INFORMATION GIVEN.
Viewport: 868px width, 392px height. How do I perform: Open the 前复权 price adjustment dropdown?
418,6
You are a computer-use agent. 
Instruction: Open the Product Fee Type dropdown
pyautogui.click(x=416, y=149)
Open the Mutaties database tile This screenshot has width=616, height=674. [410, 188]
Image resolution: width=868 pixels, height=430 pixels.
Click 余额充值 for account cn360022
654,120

---

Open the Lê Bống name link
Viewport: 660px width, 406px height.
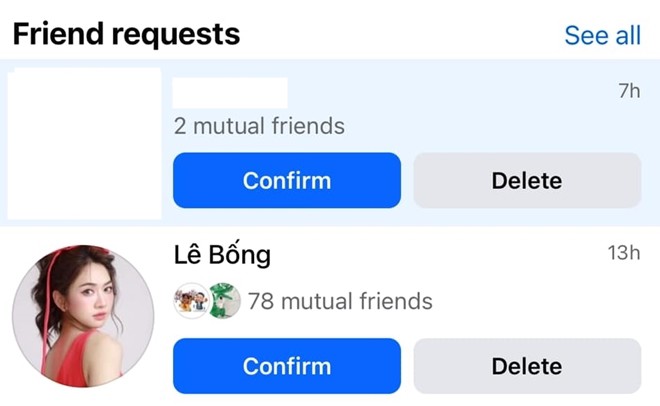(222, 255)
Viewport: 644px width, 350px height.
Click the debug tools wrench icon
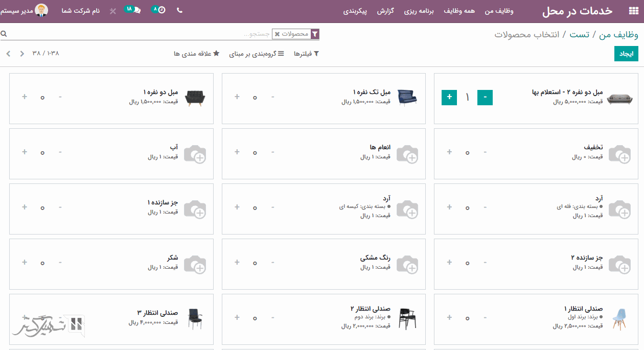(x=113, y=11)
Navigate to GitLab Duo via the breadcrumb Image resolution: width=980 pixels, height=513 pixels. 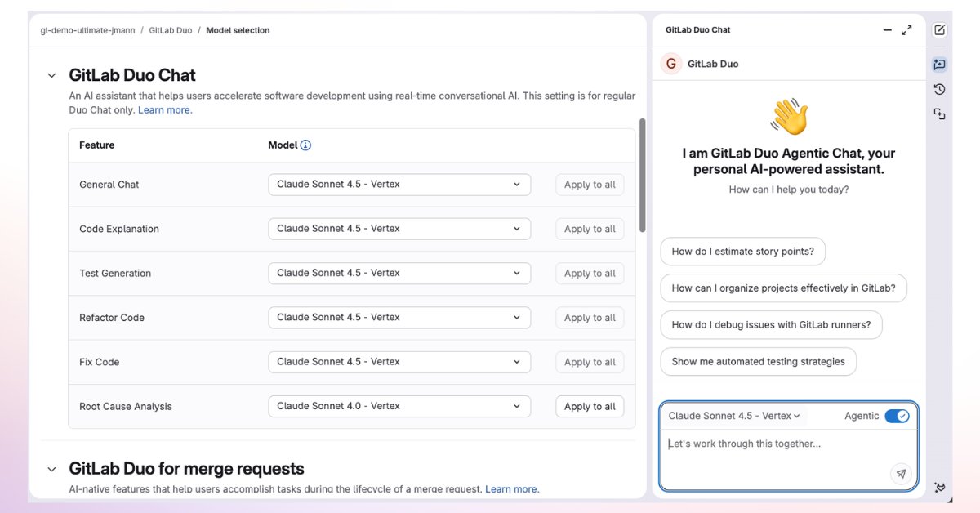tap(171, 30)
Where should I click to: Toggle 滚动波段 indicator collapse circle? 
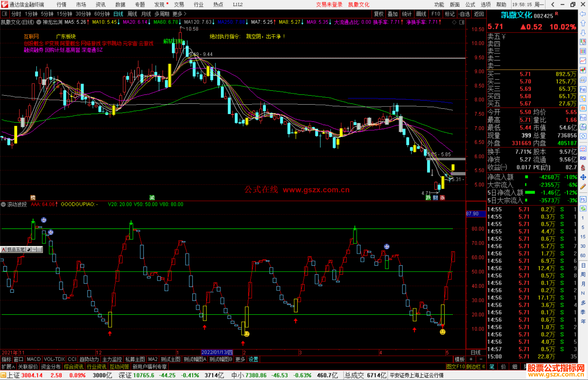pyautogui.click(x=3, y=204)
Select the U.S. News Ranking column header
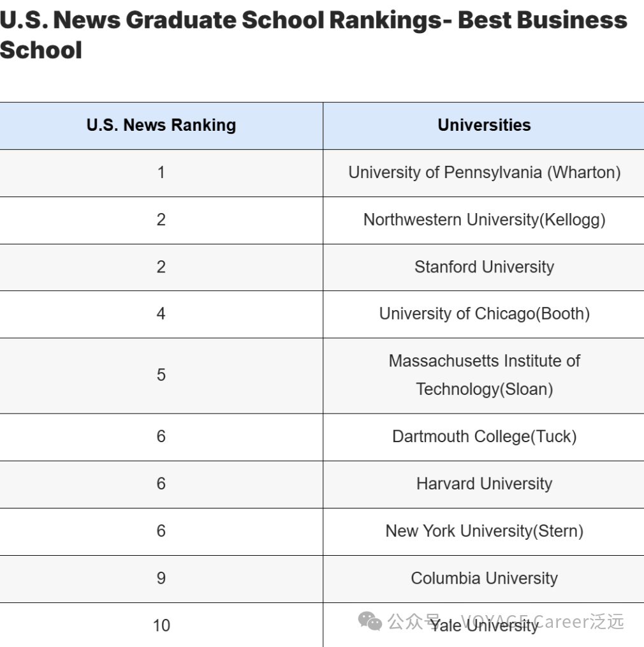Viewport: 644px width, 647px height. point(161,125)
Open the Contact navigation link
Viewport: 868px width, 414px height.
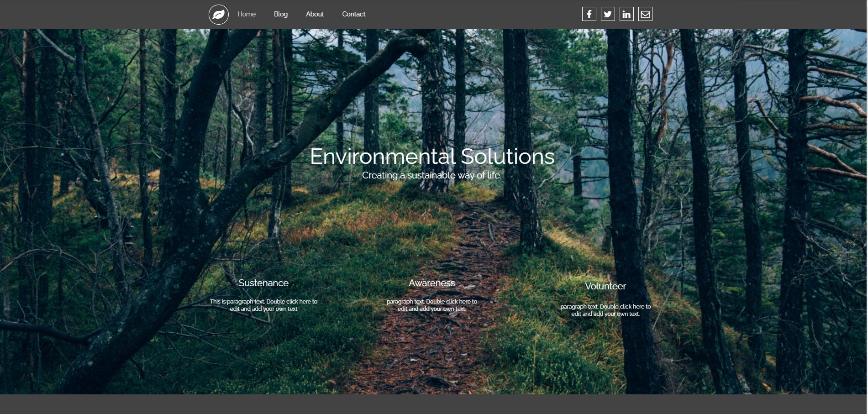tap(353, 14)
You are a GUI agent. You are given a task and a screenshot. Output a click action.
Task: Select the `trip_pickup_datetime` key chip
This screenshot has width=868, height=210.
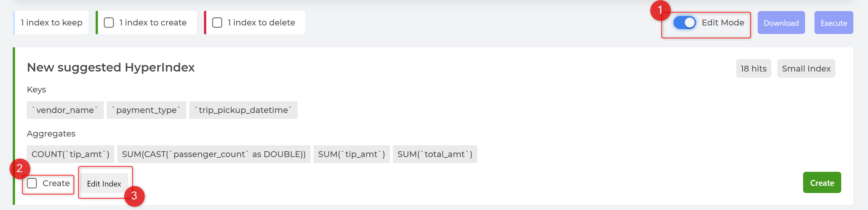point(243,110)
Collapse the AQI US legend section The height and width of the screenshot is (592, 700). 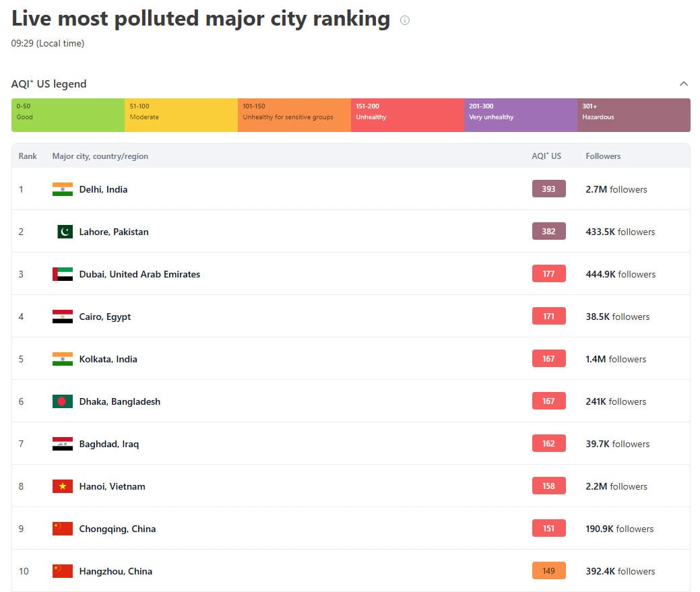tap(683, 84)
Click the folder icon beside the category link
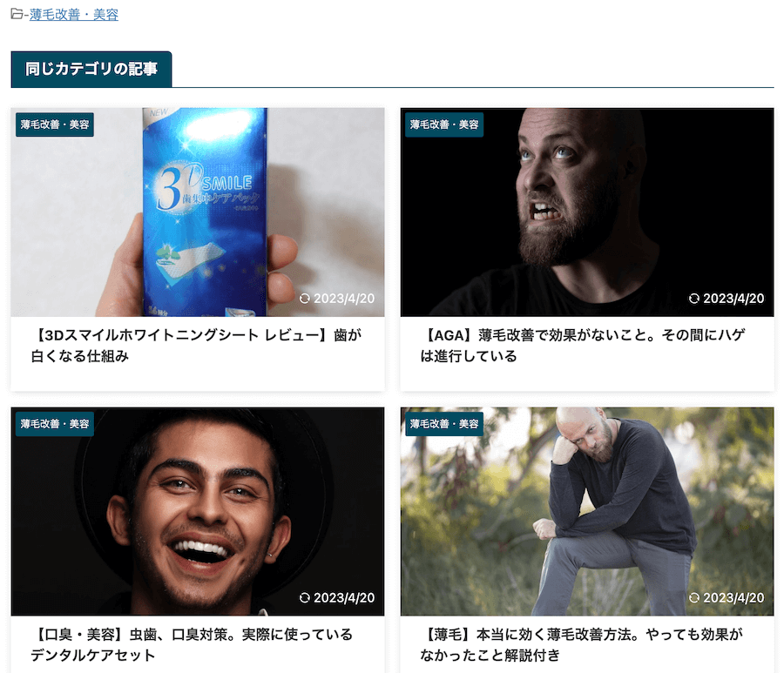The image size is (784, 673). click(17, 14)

WHAT IS EXPECTED. List all lines above in which the string "agent" appears.

RESPONSE TO THE EXERCISE.
You are a computer-use agent. 
You are a GUI agent. You are given a task and a screenshot. Output a click action.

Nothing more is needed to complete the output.